But it turns out that AgentSet has quite a number of DF-like operations.

Yes, the API has various operations inspired by the pandas API. From this, however,it does not follow that the best data structure for implementation is a data frame. Again, I contend it breaks OO of the underlying Agent class, and we don't have the capacity at present anyway. I would prefer to keep this PR focussed on adding functionality to the current AgentSet class rather than having it turn into a discussion about reimplementing the entire class itself. Happy to have this conversation, but preferably as a discussion/ideas topic.

This is the current Mesa's performance: . The projectmesa/mesa-frames#25 (comment) is for when I replaced the AgentSet with just a list of agents.

Ok, so there is still a remaining performance overhead of the agent set class that should be addressed. Which version o the wealth model was used for this graph?

adamamer20 · 2024-08-14T19:18:34Z

I'd like to add my 2 cents on mesa's performance.
When I initially considered ways to speed up mesa, I thought about rewriting the Mesa backend in Cython (or Rust). However, there's a main problem with that approach.
ABMs typically rely on custom functions and logic. Even if the entire current mesabackend were rewritten in Cython/Rust, when a user needs to write the step function for an agent (e.g., adding or subtracting a value from an agent's attribute), using a Python native function would still result in slow execution as everything would happen in Python.
To truly benefit from a refactored Mesa, a modeler would need to either:
(A) Write the function in Cython/Rust, or
(B) Use pre-built mesa functions written in Cython/Rust.
If mesa were to provide all the operations one might need within steps, it would essentially create a DataFrame-like API, allowing for group_by, combine, mathematical, logical, and string operations. Of course, mesa operations would also include more specific functionalities like agent movement, but they essentially rely on the same data manipulation methods.
If the intention is for modelers to continue using Python when developing models, I don't think refactoring mesa in Rust would achieve significant performance gains. If the goal is to create a Rust library, that might be a different story, but then one might ask why not use Agents.jl instead.
It's worth noting that DataFrame methods are often algorithmically optimized with various "tricks," making it difficult to achieve similar performance when writing methods from scratch.
The main issue with using DataFrames, as @rht and @EwoutH pointed out, would be maintaining sequentiality. The concept of rolling windows (especially expanding windows, where agents have a full view of previous agents) could potentially address the problem, but I still need to play around with it.

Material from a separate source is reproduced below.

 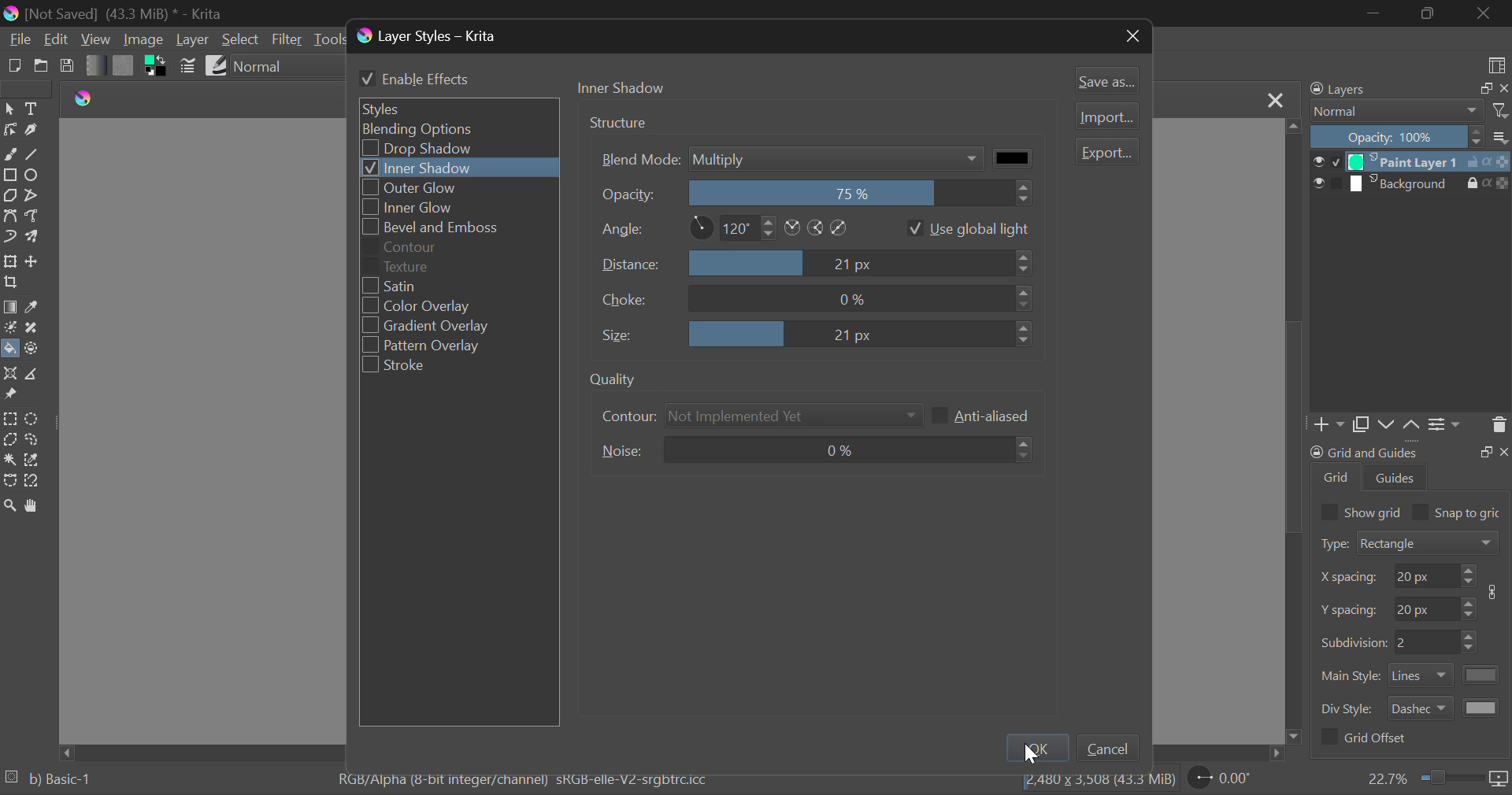 What do you see at coordinates (1270, 753) in the screenshot?
I see `move right` at bounding box center [1270, 753].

Polars also offers the ability to write custom user-defined functions (which can be sequential) that can be optimized either through NumPy Universal functions or Numba.
Regarding Object-Oriented Programming (OOP), I believe it can still be used with DataFrames, and mesa-frames is an example of this, though it may require a bit more effort in the development phase.

TLDR: If Python remains the target language, I'm not sure if reimplementing the backend in Rust makes sense. For performance improvements, it might be better to focus on mesa-frames for now and potentially consider rewriting mesa in Mojo when it becomes available. In the meantime, adding DataFrame-like operations to AgentSet is a good idea, as it will facilitate compatibility with mesa-frames and possibly enable "linting" the model to vectorize it if operations are DataFrame-like.

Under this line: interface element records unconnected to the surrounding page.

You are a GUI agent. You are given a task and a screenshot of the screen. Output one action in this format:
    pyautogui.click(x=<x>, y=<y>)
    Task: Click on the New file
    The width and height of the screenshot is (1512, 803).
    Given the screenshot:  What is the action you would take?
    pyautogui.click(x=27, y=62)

Ok, so there is still a remaining performance overhead of the agent set class that should be addressed. Which version o the wealth model was used for this graph?

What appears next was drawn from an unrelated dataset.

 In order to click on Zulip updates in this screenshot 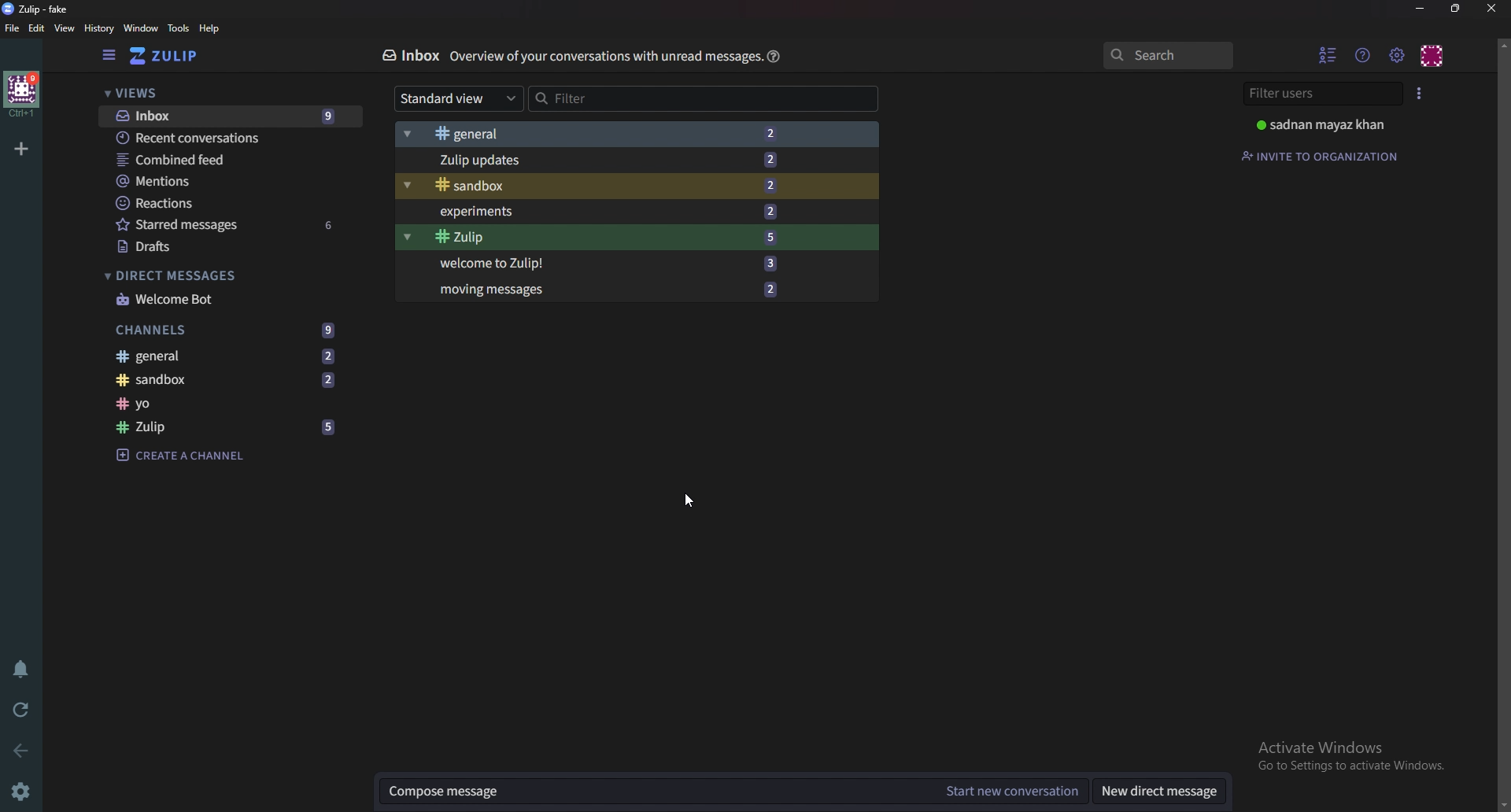, I will do `click(633, 159)`.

I used the Boltzmann wealth model from the old mesa-examples: projectmesa/mesa-frames@a87adda.
I haven't tested performance with the current version.

quaquel · 2024-08-15T07:07:50Z

When I initially considered ways to speed up mesa, I thought about rewriting the Mesa backend in Cython (or Rust). However, there's a main problem with that approach. ABMs typically rely on custom functions and logic. Even if the entire current mesa backend were rewritten in Cython/Rust, when a user needs to write the step function for an agent (e.g., adding or subtracting a value from an agent's attribute), using a Python native function would still result in slow execution as everything would happen in Python.

I completely agree with this. However, from this, it does not follow that we should not try to make the core of MESA as fast as possible while maintaining the current ease of use. That is, the bottleneck in terms of performance should not be in MESA itself. I don't see MESA as a workhorse library for heavy number-crunching ABMs. Rather, I see its niche as being an alternative to NetLogo for training students while being able to build small to medium-sized ABMs that are quick to develop and can be run within a reasonable amount of time.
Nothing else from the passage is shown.